Ivar Zeile, owner of Plus Gallery (2350 Lawrence Street, 303-296-0927, www.plusgallery.com), is one of those who has definitely gotten into the act. In the front space at Plus is a pair of good-looking solos installed together as a single show. It's not an ideal setup, but the creations of the two artists work well together.

On the walls is Optimiste/Pessimiste, which comprises recent abstracts by Frank Martinez and represents a major step forward for this emerging artist. Using loud colors laid out in intriguing organic shapes, Martinez harnesses drips and runs of paint to create barely controlled patterns.

The vivid colors and non-narrative character of the Martinez pieces work with the very different sculptural group by California artist Michael Whiting that makes up Walk in the Park.
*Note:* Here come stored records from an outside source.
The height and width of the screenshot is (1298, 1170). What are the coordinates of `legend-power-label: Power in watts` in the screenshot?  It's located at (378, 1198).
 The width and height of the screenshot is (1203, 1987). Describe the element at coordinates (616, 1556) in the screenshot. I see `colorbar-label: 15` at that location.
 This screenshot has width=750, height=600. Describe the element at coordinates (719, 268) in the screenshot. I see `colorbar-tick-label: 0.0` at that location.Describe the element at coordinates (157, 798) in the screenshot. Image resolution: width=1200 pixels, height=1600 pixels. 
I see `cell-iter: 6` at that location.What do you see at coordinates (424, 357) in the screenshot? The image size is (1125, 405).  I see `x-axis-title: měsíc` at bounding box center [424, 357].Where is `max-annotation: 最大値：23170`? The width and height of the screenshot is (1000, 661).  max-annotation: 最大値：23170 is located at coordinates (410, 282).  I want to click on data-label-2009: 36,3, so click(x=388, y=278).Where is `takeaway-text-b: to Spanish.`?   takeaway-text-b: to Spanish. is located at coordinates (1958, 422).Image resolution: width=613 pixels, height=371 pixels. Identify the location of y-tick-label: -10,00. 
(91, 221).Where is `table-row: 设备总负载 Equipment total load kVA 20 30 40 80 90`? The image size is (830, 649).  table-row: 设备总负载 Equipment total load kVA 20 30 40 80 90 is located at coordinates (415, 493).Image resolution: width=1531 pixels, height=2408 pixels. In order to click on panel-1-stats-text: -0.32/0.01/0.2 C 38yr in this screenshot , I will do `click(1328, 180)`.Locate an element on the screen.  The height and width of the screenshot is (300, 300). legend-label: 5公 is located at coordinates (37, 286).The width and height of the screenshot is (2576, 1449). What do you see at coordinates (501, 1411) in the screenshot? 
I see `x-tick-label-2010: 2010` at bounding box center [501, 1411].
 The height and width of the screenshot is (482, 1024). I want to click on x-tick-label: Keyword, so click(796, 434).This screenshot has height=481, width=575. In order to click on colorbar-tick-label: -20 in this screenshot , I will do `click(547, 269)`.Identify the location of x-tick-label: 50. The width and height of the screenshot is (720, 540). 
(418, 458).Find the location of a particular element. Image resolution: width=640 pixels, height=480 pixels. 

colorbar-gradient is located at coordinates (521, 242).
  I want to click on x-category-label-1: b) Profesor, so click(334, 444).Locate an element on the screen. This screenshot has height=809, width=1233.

A constructivist known for non-objective sculptures in rectilinear shapes, Whiting has changed course here, pushing his geometric forms toward representational imagery.

What he has created is a wilderness scene composed of hard-edged takes on nature. There's a rock, a shrub, a man, a woman, a doe, a buck (pictured), a rabbit, a squirrel, a mouse and a duck all beneath a sun that hangs on the wall. As with his earlier pieces, Whiting has finished the surfaces with automotive lacquer in an array of delicious if dusty colors that he completes by scratching and scuffing up. You've really got to see it.

Finally, in the back niche is Sorry mom but Nipsey Russell..., a tiny exhibit made up of a handsome group of polyester and mixed-material paintings-cum-wall sculptures by Hunt Rettig. In them, white shapes float on a blue field, like clouds in the sky. All three exhibits run through December 7.